The Equation That Outsmarts AI: y=mx+b
gpt-4o gets it wrong 50% of the time. What are these math benchmarks proving?
GPT-4o cannot reliably calculate a linear equation.
Key Findings:
Your prompt and temperature settings matter
LLMs are good at pretty numbers like 10, 20, 100, 200, etc…
GPT-4o gets y=mx+b wrong 50% of the time for “large” numbers (>1000)
The same limitations exist for all current LLMs, any improvement in benchmarks is simply a better training set that includes the benchmarks problems, rather than an increase in reasoning or capability.
Oddly, performance on MATH benchmark does not correlate to y=mx+b performance.
A few months ago while working on a contract for a large education company, I came across a problem with ChatGPT - it couldn’t solve y=mx+b for even basic numbers.
Now I know LLMs are Language Models but time and time again I see them crushing at certain math benchmarks. The big one you will see touted frequently is the “MATH” benchmark (which isn’t an acronym btw).

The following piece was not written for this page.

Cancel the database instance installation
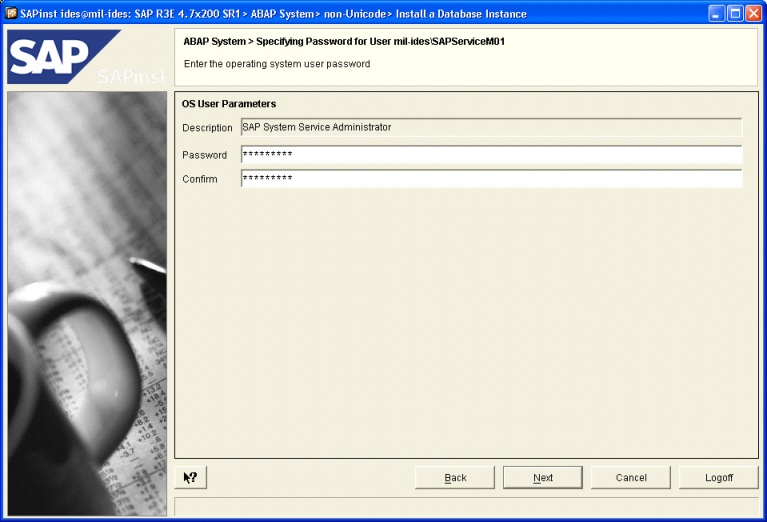 pyautogui.click(x=631, y=477)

MATH, as stated by their website is
The test consists of 12,500 problems from high school math competitions.
The test is hard and the researchers introducing the dataset found that a PhD student who does not especially like mathematics scored 40%, and a three-time IMO gold medalist got 90%.
And their most recent charts show LLMs like GPT-4o getting impressive scores!

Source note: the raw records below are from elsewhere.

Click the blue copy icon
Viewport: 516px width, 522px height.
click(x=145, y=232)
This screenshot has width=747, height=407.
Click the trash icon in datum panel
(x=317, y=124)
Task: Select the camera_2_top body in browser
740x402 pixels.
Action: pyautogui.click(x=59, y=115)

Nearly 80% by GPT-4o, neat!
The formula I was working on was a simple linear equation, and after some prompting, I realized that if I had it explain its work, it got the answer correct. For example, prompting with “You are a math assistant; please return your answer as y = [number]” will give you an accuracy of only 20% or less. Instead, prompting it to “show your work” will increase accuracy dramatically.
Digging In
But surely, prompting cannot explain everything. Even with a good prompt, it was still inconsistent. Immediately, I turned to the temperature setting, as that seemed to cause it to sometimes get answers correct and other times get answers wrong.
With the temperature set to 0, I was now getting y=mx+b correct for any number under 100 easily.
Growing Up
However, knowing that LLMs aren’t actually reasoning or calculating, how far can they go with math?
To scale up this experiment, I created a script that went from 0 to 10,000, incrementing m, x, and b by 11. Why 11? For one, I didn’t want to run an LLM that costs money 10,000 times, and if you use a neat increment, like 10, it actually gets the answer correct more often.
Unfortunately, this is a linear equation, so plotting it just creates a line chart. Instead, let’s pivot the data into a grid, grouping by what the result of y=mx+b should have been, and then analyze the percentage of accurate calculations. This captures how LLM’s struggle with larger numbers.
As you can see, GPT-4o gets smaller numbers correct, but is struggling almost immediately, the first failure coming at just m=232, x=254 and b=276 and it only gets worse from there.
I ended running until m=3200 because it didn’t make sense to see if it magically started being 100% correct again.
What About Second Model?
Let’s try with Claude 3.5 Sonnet
Much better than gpt-4o. I ran it until it reached ~3000 on this first run just to see if it replicated the same issue. Claude shows dramatically better performance, with only a couple odd failures.
The Final Frontier
Using this script, we can actually find how far a model can go before falling below 50% accuracy. To speed things up a bit, I ran this batch in increments of 101 and found that Claude starts to fall off shortly after my last test, around x and m > 4000.
At this point, Claude 3.5 is wrong more than half the time, I actually validated this up to m, x = 10000 and it remains around 20-40%.
Why Does This Happen?
Simply put, it’s because of tokens (imagine doing math 2 numbers at a time), small working memory and single pass architecture.
From: https://arxiv.org/html/2407.11373v1
Models are expected to generate an answer in a single pass of their feedforward architecture, which cannot implement conditional loops
Moreover, the statistical nature of LLMs’ training and representation means they often fail in generalizing appropriately to problems outside their training distribution, especially in settings requiring reasoning and discrete processes
Furthermore, even the most advanced LLMs, including GPT4, have an incredibly short working memory[4], while reliable reasoning requires accurate and robust retrieval and integration of all relevant information.
How Should I use an LLM for Math in Education?
Very carefully. I highly recommend not using them for any complex math reasoning, or if you are going to make sure you guide the LLM closely. Chain of Thought is about the only way to make it do a good job, or use another LLM to validate your output. Also carefully bench marking your LLMs is definitely a NEED (as always).
A New Benchmark?
Honestly, I was surprised to see that they mainly benchmark LLMs with word problems. Obviously that is a great way to show its proficiency in *language* but is that really the best way to show their math capabilities?